Copy the entries below word for word, keeping every line as it appears.

**** Dataset records

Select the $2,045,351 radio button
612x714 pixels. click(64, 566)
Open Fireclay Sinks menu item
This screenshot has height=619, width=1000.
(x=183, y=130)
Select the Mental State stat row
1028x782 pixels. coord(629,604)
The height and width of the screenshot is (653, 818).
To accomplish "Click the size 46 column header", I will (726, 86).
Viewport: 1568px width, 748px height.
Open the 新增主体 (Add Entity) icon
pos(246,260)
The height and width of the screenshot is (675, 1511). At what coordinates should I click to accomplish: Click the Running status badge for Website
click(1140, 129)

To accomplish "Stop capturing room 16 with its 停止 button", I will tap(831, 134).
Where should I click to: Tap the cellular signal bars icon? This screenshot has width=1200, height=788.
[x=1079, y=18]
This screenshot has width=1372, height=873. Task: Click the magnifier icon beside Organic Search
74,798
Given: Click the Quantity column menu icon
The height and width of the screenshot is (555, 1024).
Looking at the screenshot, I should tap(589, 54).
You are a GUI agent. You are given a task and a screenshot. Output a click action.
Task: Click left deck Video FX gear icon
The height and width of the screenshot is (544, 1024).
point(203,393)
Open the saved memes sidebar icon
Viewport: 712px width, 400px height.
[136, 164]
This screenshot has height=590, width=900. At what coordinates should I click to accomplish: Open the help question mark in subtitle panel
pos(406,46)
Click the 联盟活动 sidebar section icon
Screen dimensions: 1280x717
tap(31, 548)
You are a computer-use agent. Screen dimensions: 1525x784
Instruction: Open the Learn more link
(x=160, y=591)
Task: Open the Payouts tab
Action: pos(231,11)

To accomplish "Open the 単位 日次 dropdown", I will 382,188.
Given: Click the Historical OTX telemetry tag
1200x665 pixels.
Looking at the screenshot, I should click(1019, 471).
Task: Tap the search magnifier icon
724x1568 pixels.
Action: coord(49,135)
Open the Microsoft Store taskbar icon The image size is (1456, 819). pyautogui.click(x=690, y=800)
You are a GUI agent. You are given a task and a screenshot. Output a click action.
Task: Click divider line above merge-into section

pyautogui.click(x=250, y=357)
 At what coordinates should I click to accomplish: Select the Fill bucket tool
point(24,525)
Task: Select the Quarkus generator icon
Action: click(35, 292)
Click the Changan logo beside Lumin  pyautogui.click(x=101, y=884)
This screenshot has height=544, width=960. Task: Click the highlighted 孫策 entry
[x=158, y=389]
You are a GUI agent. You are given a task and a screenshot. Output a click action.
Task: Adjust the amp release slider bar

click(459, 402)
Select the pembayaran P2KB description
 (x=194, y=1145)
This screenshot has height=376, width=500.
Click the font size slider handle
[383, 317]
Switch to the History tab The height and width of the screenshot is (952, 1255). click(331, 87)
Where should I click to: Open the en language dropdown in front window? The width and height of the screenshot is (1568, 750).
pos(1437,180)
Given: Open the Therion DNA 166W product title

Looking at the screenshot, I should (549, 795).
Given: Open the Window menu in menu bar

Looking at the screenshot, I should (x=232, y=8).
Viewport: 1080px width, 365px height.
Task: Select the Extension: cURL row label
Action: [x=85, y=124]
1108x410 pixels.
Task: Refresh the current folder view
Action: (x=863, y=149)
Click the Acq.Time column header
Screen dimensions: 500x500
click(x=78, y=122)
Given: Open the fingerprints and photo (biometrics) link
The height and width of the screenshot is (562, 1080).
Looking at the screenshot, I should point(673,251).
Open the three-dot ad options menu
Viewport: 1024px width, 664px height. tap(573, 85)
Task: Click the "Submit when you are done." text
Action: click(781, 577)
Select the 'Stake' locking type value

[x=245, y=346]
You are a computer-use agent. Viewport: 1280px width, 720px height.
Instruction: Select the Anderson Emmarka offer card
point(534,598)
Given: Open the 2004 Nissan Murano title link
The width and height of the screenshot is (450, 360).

********

Task response:
Select the $2,045,351 radio button
612x714 pixels. click(64, 566)
Open Fireclay Sinks menu item
This screenshot has height=619, width=1000.
(x=183, y=130)
Select the Mental State stat row
1028x782 pixels. coord(629,604)
The height and width of the screenshot is (653, 818).
To accomplish "Click the size 46 column header", I will (726, 86).
Viewport: 1568px width, 748px height.
Open the 新增主体 (Add Entity) icon
pos(246,260)
The height and width of the screenshot is (675, 1511). At what coordinates should I click to accomplish: Click the Running status badge for Website
click(1140, 129)

To accomplish "Stop capturing room 16 with its 停止 button", I will tap(831, 134).
Where should I click to: Tap the cellular signal bars icon? This screenshot has width=1200, height=788.
[x=1079, y=18]
This screenshot has width=1372, height=873. Task: Click the magnifier icon beside Organic Search
74,798
Given: Click the Quantity column menu icon
The height and width of the screenshot is (555, 1024).
Looking at the screenshot, I should tap(589, 54).
You are a GUI agent. You are given a task and a screenshot. Output a click action.
Task: Click left deck Video FX gear icon
The height and width of the screenshot is (544, 1024).
point(203,393)
Open the saved memes sidebar icon
Viewport: 712px width, 400px height.
[136, 164]
This screenshot has height=590, width=900. At what coordinates should I click to accomplish: Open the help question mark in subtitle panel
pos(406,46)
Click the 联盟活动 sidebar section icon
Screen dimensions: 1280x717
tap(31, 548)
You are a computer-use agent. Screen dimensions: 1525x784
Instruction: Open the Learn more link
(x=160, y=591)
Task: Open the Payouts tab
Action: pos(231,11)

To accomplish "Open the 単位 日次 dropdown", I will 382,188.
Given: Click the Historical OTX telemetry tag
1200x665 pixels.
Looking at the screenshot, I should click(1019, 471).
Task: Tap the search magnifier icon
724x1568 pixels.
Action: coord(49,135)
Open the Microsoft Store taskbar icon The image size is (1456, 819). pyautogui.click(x=690, y=800)
You are a GUI agent. You are given a task and a screenshot. Output a click action.
Task: Click divider line above merge-into section

pyautogui.click(x=250, y=357)
 At what coordinates should I click to accomplish: Select the Fill bucket tool
point(24,525)
Task: Select the Quarkus generator icon
Action: click(35, 292)
Click the Changan logo beside Lumin  pyautogui.click(x=101, y=884)
This screenshot has height=544, width=960. Task: Click the highlighted 孫策 entry
[x=158, y=389]
You are a GUI agent. You are given a task and a screenshot. Output a click action.
Task: Adjust the amp release slider bar

click(459, 402)
Select the pembayaran P2KB description
 (x=194, y=1145)
This screenshot has height=376, width=500.
Click the font size slider handle
[383, 317]
Switch to the History tab The height and width of the screenshot is (952, 1255). click(331, 87)
Where should I click to: Open the en language dropdown in front window? The width and height of the screenshot is (1568, 750).
pos(1437,180)
Given: Open the Therion DNA 166W product title

Looking at the screenshot, I should (549, 795).
Given: Open the Window menu in menu bar

Looking at the screenshot, I should (x=232, y=8).
Viewport: 1080px width, 365px height.
Task: Select the Extension: cURL row label
Action: [x=85, y=124]
1108x410 pixels.
Task: Refresh the current folder view
Action: (x=863, y=149)
Click the Acq.Time column header
Screen dimensions: 500x500
click(x=78, y=122)
Given: Open the fingerprints and photo (biometrics) link
The height and width of the screenshot is (562, 1080).
Looking at the screenshot, I should point(673,251).
Open the three-dot ad options menu
Viewport: 1024px width, 664px height. tap(573, 85)
Task: Click the "Submit when you are done." text
Action: click(781, 577)
Select the 'Stake' locking type value

[x=245, y=346]
You are a computer-use agent. Viewport: 1280px width, 720px height.
Instruction: Select the Anderson Emmarka offer card
point(534,598)
Given: Open the 2004 Nissan Murano title link
The width and height of the screenshot is (450, 360).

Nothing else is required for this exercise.